--- start DATA TO USE ---
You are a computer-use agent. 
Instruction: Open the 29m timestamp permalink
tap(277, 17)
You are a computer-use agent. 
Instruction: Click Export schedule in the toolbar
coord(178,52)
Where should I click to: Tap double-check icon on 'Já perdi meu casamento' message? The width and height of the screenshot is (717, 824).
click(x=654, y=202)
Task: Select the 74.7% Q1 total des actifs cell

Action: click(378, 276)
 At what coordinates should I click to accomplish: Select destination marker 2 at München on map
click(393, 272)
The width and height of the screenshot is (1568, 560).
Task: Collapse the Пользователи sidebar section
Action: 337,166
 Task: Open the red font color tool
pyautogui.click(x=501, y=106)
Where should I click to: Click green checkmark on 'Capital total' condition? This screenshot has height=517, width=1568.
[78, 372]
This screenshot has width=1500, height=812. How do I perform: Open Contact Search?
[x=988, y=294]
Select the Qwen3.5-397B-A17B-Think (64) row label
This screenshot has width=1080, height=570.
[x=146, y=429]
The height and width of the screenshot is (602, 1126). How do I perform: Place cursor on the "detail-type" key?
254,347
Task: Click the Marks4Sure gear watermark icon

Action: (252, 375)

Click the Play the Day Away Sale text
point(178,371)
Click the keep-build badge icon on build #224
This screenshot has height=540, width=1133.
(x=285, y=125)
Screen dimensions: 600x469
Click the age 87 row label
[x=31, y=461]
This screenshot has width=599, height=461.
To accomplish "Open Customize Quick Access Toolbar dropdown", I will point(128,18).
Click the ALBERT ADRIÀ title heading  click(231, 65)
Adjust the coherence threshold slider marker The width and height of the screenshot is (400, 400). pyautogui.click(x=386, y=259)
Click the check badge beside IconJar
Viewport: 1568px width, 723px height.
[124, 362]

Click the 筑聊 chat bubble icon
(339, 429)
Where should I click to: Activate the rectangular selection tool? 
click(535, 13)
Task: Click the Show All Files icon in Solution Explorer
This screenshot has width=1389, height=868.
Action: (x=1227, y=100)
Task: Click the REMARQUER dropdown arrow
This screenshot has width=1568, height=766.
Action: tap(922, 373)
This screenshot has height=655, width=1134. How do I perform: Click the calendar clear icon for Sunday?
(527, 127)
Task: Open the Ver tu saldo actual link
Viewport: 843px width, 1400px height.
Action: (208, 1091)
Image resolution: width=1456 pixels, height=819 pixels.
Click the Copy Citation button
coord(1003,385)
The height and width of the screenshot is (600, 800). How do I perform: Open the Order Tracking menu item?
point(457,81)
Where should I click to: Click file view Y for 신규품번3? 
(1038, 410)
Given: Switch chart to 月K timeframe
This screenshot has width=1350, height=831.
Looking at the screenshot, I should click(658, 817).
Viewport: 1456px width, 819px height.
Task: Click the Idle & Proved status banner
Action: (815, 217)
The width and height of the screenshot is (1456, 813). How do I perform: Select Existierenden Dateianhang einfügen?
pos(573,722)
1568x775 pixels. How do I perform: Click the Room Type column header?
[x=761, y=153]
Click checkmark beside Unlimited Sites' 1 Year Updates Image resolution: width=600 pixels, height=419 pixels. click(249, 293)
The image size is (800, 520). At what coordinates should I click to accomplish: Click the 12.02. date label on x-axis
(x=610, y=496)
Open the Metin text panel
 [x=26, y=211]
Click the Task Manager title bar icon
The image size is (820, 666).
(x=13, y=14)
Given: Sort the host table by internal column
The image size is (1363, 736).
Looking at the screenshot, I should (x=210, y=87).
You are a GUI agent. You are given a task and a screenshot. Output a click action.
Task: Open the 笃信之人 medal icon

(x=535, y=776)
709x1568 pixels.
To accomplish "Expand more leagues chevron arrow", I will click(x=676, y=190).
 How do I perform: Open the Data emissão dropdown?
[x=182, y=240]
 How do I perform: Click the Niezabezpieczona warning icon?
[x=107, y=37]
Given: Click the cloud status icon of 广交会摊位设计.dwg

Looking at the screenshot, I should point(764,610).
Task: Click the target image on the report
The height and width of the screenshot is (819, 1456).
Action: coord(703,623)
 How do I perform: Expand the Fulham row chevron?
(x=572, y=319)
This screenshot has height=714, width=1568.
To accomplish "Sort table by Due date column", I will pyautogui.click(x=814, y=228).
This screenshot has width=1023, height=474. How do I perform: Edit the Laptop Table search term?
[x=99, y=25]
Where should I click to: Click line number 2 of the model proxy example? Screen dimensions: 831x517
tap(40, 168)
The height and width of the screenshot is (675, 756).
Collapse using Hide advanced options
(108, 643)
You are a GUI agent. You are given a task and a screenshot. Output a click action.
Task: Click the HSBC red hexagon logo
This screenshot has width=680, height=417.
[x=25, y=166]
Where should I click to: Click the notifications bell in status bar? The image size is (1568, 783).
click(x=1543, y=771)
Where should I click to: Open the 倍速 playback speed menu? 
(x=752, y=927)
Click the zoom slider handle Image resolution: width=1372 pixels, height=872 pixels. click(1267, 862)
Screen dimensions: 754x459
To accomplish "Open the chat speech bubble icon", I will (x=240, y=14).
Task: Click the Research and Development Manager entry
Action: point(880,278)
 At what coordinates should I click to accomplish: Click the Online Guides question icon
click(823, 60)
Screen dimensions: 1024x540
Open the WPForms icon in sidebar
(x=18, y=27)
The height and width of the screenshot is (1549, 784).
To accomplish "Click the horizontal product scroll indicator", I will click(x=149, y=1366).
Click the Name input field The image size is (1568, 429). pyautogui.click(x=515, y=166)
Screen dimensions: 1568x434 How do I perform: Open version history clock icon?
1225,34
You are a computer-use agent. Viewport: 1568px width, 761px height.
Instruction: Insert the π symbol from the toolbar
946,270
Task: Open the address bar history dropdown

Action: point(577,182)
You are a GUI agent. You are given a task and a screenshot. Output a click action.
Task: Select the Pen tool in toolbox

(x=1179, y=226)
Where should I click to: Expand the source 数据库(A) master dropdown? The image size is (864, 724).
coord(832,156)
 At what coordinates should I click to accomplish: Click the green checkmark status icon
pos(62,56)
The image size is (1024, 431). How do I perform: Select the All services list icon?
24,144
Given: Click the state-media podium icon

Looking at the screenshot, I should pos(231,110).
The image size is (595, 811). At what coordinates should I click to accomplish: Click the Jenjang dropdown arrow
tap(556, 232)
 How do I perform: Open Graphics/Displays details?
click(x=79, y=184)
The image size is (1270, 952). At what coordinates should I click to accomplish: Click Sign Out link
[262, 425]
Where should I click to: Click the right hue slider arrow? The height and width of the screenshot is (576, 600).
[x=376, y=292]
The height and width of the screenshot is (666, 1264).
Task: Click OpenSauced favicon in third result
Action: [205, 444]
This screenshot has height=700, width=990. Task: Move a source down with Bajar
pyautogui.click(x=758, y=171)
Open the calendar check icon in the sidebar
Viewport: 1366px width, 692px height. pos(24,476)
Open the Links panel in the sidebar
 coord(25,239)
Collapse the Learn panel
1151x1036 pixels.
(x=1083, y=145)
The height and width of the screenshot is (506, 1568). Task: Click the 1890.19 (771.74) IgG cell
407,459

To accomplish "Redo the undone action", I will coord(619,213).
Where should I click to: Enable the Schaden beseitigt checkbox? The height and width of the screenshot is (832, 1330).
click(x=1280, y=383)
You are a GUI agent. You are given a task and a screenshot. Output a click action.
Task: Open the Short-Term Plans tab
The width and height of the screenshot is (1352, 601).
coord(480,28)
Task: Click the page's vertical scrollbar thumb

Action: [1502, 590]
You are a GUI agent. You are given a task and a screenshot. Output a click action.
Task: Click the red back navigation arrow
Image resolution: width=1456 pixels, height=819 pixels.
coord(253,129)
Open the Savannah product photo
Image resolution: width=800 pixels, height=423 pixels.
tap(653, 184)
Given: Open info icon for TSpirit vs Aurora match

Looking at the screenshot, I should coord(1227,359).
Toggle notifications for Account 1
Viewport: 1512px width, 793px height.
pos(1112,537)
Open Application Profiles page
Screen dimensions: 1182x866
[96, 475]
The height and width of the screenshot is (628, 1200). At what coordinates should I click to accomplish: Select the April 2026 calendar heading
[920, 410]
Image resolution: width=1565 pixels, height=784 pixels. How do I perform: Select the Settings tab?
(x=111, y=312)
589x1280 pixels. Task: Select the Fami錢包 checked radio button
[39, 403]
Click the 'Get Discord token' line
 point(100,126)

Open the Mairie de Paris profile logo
--- end DATA TO USE ---
- _PROBLEM DESCRIPTION_
Rewrite every line from the one containing "Image resolution: width=1565" through the last line, both included, keeping the requests as they are. In the answers, multiply each coordinate by 1.6 and round it to a whole number, rounding halves up.

- _REPLY TO THE EXERCISE_
Image resolution: width=1565 pixels, height=784 pixels. How do I perform: Select the Settings tab?
(x=178, y=499)
589x1280 pixels. Task: Select the Fami錢包 checked radio button
[62, 645]
Click the 'Get Discord token' line
 point(160,202)

Open the Mairie de Paris profile logo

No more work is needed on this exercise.